# ACTION ITEM
Include in the output exactly the lines from the opening of the data through the line containing "1148x1046 pixels.", and nothing more.

# DATA
--- START ---

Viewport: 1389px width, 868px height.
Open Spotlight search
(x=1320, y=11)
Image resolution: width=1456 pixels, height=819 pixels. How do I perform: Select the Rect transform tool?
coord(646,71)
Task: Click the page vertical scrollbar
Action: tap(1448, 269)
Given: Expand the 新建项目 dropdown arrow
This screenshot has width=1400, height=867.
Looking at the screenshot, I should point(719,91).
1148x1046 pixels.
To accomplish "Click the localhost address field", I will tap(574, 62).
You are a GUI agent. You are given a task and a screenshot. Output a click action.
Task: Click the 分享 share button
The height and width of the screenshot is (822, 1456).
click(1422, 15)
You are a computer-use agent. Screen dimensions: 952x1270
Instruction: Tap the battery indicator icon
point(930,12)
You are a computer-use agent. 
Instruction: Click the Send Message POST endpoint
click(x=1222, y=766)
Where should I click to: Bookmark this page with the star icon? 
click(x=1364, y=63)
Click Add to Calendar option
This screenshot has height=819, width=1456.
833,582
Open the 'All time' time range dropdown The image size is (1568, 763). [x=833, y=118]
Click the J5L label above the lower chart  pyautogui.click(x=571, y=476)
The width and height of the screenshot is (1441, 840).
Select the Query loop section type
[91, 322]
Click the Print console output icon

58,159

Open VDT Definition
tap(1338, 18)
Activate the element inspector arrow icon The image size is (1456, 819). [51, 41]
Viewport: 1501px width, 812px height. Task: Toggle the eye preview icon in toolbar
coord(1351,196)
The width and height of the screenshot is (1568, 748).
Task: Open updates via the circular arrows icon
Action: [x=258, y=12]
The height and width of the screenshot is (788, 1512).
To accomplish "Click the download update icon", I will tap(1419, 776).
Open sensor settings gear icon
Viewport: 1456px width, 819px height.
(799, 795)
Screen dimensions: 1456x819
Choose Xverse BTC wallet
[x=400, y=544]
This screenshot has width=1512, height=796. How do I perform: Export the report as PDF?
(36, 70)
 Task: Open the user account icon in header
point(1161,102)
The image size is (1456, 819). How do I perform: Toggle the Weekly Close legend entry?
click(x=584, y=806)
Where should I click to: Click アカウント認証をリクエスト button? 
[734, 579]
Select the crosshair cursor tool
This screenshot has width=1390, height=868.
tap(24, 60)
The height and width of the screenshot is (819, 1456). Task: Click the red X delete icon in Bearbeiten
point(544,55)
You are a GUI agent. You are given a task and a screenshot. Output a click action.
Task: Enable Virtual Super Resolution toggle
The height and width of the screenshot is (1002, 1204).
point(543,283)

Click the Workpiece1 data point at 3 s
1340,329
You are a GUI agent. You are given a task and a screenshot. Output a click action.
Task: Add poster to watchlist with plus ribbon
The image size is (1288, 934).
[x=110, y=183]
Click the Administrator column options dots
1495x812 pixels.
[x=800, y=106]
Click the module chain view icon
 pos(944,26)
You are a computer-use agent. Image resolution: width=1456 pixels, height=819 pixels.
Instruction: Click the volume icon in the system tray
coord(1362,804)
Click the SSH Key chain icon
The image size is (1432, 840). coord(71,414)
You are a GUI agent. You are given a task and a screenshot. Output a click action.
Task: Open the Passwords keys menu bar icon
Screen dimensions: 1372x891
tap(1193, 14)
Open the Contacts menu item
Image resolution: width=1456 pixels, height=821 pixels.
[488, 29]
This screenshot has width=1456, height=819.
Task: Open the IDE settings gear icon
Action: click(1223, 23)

--- END ---

# RESULT OF THE TASK
Viewport: 1389px width, 868px height.
Open Spotlight search
(x=1320, y=11)
Image resolution: width=1456 pixels, height=819 pixels. How do I perform: Select the Rect transform tool?
coord(646,71)
Task: Click the page vertical scrollbar
Action: tap(1448, 269)
Given: Expand the 新建项目 dropdown arrow
This screenshot has width=1400, height=867.
Looking at the screenshot, I should point(719,91).
1148x1046 pixels.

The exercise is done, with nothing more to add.